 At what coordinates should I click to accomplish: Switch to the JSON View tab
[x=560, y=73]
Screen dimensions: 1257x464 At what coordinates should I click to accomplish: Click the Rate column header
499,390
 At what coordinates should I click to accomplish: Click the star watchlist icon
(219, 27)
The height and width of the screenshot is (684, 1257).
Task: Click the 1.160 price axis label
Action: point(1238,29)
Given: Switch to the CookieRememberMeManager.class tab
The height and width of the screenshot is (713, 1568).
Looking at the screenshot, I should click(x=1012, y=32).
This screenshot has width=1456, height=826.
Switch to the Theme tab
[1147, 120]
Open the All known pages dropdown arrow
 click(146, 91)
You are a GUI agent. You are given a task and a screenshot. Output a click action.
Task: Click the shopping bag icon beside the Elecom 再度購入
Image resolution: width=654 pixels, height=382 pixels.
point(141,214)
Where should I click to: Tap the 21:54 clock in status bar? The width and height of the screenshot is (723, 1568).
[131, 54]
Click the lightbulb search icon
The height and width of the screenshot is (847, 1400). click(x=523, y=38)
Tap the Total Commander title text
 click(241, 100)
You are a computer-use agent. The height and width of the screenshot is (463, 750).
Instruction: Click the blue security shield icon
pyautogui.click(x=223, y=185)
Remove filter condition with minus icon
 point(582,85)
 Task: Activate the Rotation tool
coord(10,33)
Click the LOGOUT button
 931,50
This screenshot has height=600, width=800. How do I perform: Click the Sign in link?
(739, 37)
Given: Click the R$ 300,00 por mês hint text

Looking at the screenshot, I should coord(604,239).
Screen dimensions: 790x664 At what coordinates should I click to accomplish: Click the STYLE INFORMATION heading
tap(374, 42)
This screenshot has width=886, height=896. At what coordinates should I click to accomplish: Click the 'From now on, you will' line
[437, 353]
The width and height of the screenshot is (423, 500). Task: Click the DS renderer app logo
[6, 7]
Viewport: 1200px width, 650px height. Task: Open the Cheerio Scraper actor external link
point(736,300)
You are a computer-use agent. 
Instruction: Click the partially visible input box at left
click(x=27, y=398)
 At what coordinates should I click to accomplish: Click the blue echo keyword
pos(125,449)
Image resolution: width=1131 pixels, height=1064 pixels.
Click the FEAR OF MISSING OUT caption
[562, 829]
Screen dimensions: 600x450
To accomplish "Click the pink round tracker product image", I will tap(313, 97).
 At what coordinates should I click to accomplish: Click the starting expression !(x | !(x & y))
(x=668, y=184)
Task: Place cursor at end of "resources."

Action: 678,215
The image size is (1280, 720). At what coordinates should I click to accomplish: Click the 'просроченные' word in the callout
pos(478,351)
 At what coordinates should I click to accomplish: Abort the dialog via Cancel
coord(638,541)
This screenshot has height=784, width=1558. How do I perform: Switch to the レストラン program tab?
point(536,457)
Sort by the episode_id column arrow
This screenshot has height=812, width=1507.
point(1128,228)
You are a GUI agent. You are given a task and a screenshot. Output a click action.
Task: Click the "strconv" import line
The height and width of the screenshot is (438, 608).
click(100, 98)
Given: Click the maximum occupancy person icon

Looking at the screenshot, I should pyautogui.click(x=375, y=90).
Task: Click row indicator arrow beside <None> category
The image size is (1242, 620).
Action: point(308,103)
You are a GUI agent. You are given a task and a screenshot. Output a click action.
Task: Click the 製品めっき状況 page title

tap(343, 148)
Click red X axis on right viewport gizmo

────────

Rewrite the lines above as a numbered list, from the line containing "Screen dimensions: 1257x464" through the line containing "Looking at the screenshot, I should click(x=1012, y=32).", and leave out any blank lines.

### Full answer:
1. Screen dimensions: 1257x464 At what coordinates should I click to accomplish: Click the Rate column header
2. 499,390
3.  At what coordinates should I click to accomplish: Click the star watchlist icon
4. (219, 27)
5. The height and width of the screenshot is (684, 1257).
6. Task: Click the 1.160 price axis label
7. Action: point(1238,29)
8. Given: Switch to the CookieRememberMeManager.class tab
9. The height and width of the screenshot is (713, 1568).
10. Looking at the screenshot, I should click(x=1012, y=32).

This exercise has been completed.